Personal information
- Full name: Frances Claire Wilson
- Born: 7 November 1991 (age 34) Farnham, Surrey, England
- Batting: Right-handed
- Bowling: Right-arm off break
- Role: Batter

International information
- National side: England (2010–2021);
- Only Test (cap 158): 9 November 2017 v Australia
- ODI debut (cap 118): 15 November 2010 v Sri Lanka
- Last ODI: 28 February 2021 v New Zealand
- ODI shirt no.: 35
- T20I debut (cap 28): 19 November 2010 v Sri Lanka
- Last T20I: 7 March 2021 v New Zealand

Domestic team information
- 2006–2014: Somerset
- 2015–2018: Middlesex
- 2016–2019: Western Storm
- 2016/17–2017/18: Wellington
- 2017/18: Sydney Thunder
- 2019–2021: Kent
- 2019/20: Hobart Hurricanes
- 2020–2021: Sunrisers
- 2021: Oval Invincibles
- 2022–2024: Gloucestershire
- 2022–2024: Western Storm
- 2022: Welsh Fire
- 2022/23: Canterbury
- 2023: Trent Rockets
- 2024: Birmingham Phoenix
- 2025: Somerset

Career statistics
| Competition | WTest | WODI | WT20I | WLA |
| Matches | 1 | 33 | 30 | 206 |
| Runs scored | 13 | 468 | 356 | 5,202 |
| Batting average | 13.00 | 22.28 | 22.25 | 31.33 |
| 100s/50s | 0/0 | 0/2 | 0/0 | 2/33 |
| Top score | 13 | 85* | 43* | 110 |
| Balls bowled | – | – | – | 138 |
| Wickets | – | – | – | 4 |
| Bowling average | – | – | – | 38.25 |
| 5 wickets in innings | – | – | – | 0 |
| 10 wickets in match | – | – | – | 0 |
| Best bowling | – | – | – | 1/21 |
| Catches/stumpings | 0/– | 14/– | 7/– | 76/– |
- Source: CricketArchive, 8 November 2025

= Fran Wilson =

English cricketer and cricket coach (born 1991)

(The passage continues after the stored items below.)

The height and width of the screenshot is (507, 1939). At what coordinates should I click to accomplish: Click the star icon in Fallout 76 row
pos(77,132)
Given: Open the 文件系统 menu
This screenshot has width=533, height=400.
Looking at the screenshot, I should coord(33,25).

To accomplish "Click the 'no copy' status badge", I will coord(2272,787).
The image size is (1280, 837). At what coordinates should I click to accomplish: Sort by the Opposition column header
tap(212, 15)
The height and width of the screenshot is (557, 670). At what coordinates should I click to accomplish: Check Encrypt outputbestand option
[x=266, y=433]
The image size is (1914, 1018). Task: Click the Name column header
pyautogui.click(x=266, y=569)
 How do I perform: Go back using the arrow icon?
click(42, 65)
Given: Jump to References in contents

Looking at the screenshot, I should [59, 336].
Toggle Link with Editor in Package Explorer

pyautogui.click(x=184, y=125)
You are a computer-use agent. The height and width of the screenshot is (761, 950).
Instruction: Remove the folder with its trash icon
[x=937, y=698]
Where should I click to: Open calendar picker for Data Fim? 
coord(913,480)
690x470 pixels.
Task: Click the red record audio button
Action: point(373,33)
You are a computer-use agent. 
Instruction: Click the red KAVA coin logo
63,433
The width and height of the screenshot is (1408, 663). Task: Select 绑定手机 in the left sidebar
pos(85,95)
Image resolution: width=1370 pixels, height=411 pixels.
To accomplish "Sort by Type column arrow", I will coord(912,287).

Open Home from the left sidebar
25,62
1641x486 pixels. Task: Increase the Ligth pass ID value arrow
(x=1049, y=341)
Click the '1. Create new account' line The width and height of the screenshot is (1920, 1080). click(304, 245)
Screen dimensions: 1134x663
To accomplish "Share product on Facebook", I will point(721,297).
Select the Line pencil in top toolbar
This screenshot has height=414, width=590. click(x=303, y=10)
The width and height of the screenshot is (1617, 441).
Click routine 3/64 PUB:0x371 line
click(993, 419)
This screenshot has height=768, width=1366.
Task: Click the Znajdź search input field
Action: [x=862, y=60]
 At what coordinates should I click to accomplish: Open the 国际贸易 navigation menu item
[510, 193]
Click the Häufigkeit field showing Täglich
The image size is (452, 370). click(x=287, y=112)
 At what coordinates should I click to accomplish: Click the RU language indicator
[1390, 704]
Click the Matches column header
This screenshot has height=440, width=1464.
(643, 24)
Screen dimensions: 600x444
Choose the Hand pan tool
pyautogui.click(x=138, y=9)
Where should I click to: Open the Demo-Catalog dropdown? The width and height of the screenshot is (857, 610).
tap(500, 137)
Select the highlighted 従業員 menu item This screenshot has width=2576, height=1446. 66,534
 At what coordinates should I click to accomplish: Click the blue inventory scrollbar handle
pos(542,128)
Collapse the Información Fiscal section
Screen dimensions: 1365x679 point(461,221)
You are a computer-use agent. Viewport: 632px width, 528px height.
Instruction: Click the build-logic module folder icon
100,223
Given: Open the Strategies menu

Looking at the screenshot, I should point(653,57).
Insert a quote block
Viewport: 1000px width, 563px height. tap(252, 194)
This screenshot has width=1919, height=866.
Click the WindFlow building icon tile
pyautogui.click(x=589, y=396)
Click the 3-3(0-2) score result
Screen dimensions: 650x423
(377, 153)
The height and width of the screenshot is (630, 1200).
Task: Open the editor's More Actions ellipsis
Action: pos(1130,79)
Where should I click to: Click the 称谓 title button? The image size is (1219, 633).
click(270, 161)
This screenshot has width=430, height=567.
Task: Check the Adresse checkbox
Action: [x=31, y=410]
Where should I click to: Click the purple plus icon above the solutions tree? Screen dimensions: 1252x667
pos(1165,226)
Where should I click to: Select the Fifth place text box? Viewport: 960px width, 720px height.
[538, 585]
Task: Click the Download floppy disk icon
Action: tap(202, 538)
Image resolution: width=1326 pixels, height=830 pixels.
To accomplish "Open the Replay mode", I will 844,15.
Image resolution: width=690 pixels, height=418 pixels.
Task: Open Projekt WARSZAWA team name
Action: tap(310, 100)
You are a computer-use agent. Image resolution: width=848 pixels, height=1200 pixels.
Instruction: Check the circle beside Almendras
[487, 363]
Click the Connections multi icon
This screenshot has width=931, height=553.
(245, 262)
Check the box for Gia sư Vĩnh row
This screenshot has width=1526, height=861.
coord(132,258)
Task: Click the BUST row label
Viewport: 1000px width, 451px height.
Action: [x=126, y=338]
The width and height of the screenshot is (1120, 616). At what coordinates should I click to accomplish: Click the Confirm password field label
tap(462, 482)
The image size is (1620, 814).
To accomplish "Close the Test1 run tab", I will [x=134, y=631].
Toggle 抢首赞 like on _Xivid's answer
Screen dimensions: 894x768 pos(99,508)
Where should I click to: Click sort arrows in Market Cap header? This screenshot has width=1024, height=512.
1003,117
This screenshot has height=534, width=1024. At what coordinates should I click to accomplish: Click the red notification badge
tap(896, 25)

Frances Claire Wilson (born 7 November 1991) is an English former cricketer and now cricket coach. A right handed batter and right arm off break bowler, she made 64 appearances for England across three formats between 2010 and 2021 including being part of the tean which won the 2017 50-over World Cup. Wilson made her One Day International debut against Sri Lanka at Colombo on 15 November 2010 and played her first Twenty20 International game for her country four days later. Her only Test match was against Australia in November 2017.

In club and franchise cricket, she played for Somerset, Middlesex, Kent, Gloucestershire, Sunrisers, Western Storm, Oval Invincibles, Welsh Fire, Trent Rockets, Birmingham Phoenix abd Canterbury.

Wilson retired from professional cricket in November 2025 to take up the job as head coach of Gloucestershire Women.

==Career==
In April 2015, Wilson was named as one of the England women's Academy squad tour to Dubai, where they played their Australian counterparts in two 50-over games and two Twenty20 matches. Although not in the initial England Women's Ashes squad, she was added to the party at the beginning of August, after poor performances from Amy Jones.

Wilson was a member of the winning women's team at the 2017 Women's Cricket World Cup held in England.

She made her Test debut for England Women against Australia Women on 9 November 2017 in the Women's Ashes.

In November 2018, she was added to England's squad for the 2018 ICC Women's World Twenty20, after Katherine Brunt was ruled out with a back injury. In February 2019, she was awarded a full central contract by the England and Wales Cricket Board (ECB) for 2019. In June 2019, the ECB named her in England's squad for their opening match against Australia to contest the Women's Ashes. In January 2020, she was named in England's squad for the 2020 ICC Women's T20 World Cup in Australia.

On 18 June 2020, Wilson was named in a squad of 24 players to begin training ahead of international women's fixtures starting in England following the COVID-19 pandemic. In June 2021, Wilson was named as in England's Test squad for their one-off match against India. In 2021, she was drafted by Oval Invincibles for the inaugural season of The Hundred and won the title with them.

In October 2021, Wilson announced her retirement from international cricket. The following month, it was announced that she had joined Western Storm, from Sunrisers, and in 2022 it was announced that she had also left Kent, due to her cricketing commitments in the South West. It was later announced that she had joined Gloucestershire, as both a player and an age-group coach.

In April 2022, she was signed by the Welsh Fire for the 2022 season of The Hundred.

Having spent the 2025 season back at Somerset, she announced her retirement from professional cricket in November 2025, after agreeing to become head coach at Gloucestershire Women.